Although politicians of a particular partisan stripe are still vowing to fight the federal carbon tax in court, Shell Canada President Michael Crothers said he’s confident the issue can be depoliticized because that’s what people want. “In the end, governments have to listen to Canadians,” he told the Globe.
SPLI Co-Chair Stewart Elgie said the rancorous debate over climate change was settled in the federal election. “Having a partisan fight about a new direction is common,” he said. “But we need to get past that and then come together as a nation to tackle what is really the challenge and opportunity of our time.”
Consider two differing mitigation approaches:
In the first one government uses carbon pricing, flexregs and financial support for renewables, electric cars, etc, to achieve decarbonization.

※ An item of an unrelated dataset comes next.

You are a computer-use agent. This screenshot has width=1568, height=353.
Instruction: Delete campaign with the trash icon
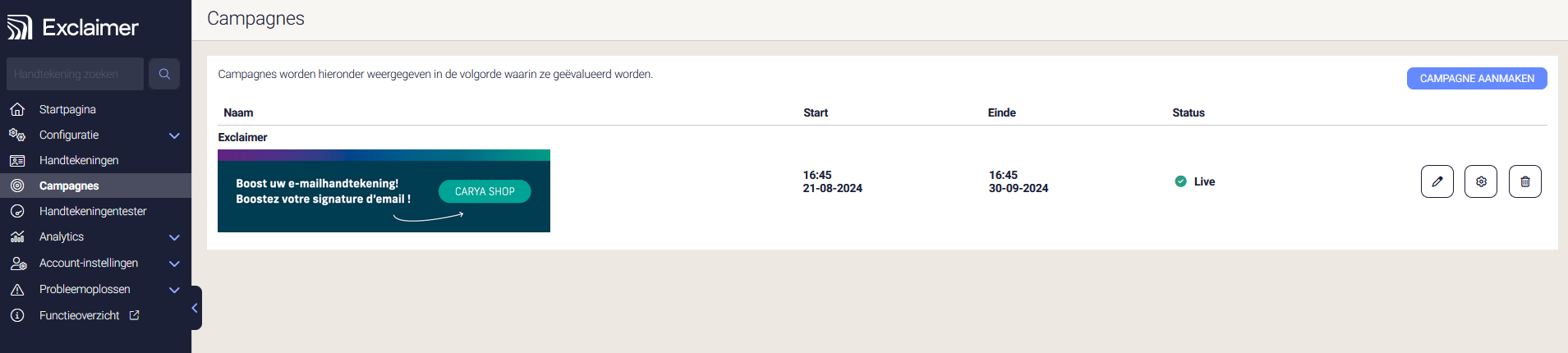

In the second one leadership in the community forces an emergency coalition government to regulate a managed decline of all fossil fuel production and use based on state of the art carbon budget science and with a Green New Deal to help build the needed transition.
Which one fits the climate science today?

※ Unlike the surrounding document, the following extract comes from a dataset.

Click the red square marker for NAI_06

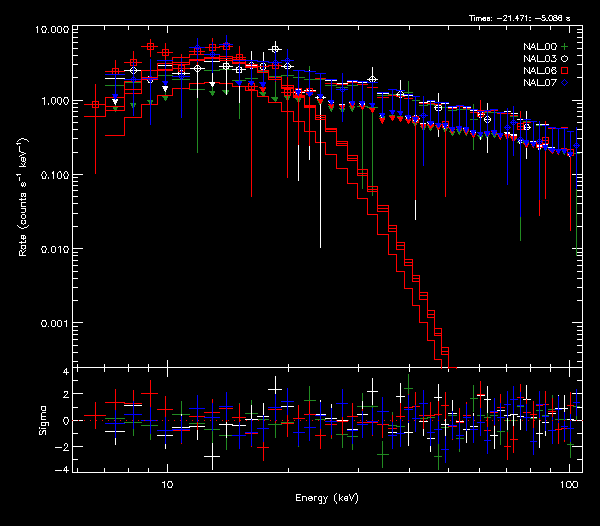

Which one is most ambitious and which one is most achievable?
If we were knowledgeable, responsible citizens which mitigation path would we work for?
Now you can argue ‘it isn’t either or’ but it is – given at least three decades of mitigation failure and with climate now an existential danger and with the example of five previous governments who all made the big promises and then did next to nothing (while doing everything possible to ramp up fossil fuel production) – it is either get quickly on the emergency government mitigation path or we all lose big time.
And pretend decarbonization doesn’t lead magically into the emergency solutions. Plus working for what is possible within the pretend decarbonization path legitimizes the continued production and use of fossil fuels long after we know they mustn’t be used anymore. When climate is an existential threat to civilization if not humanity how is it possible for responsible citizens to allow the export of this now deadly toxin? To allow Canada to be the world’s fourth largest producer of fossil fuels?
Isn’t this why the kids are marching? A Throne Speech to continue on with a plan to fail? That everyone knowledgable knows is a plan to fail?
Could it be that most Canadians including Canada’s climate intelligentsia are in serious implicatory denial?
Some entities have an easier time reaching their targets than others. Take Vancouver’s airport, YVR. According to reports, there is every indication YVR will reach 31 million passengers per year by 2022. It is already well ahead of schedule in its target of reaching 25 million passengers by 2020; last year, it reached 24.16 million passengers – up from 22.3 million in 2016. It’s budgeted 9.1 billion dollars to expand its facilities to handle all the traffic. Vancouver’s declared climate emergency notwithstanding.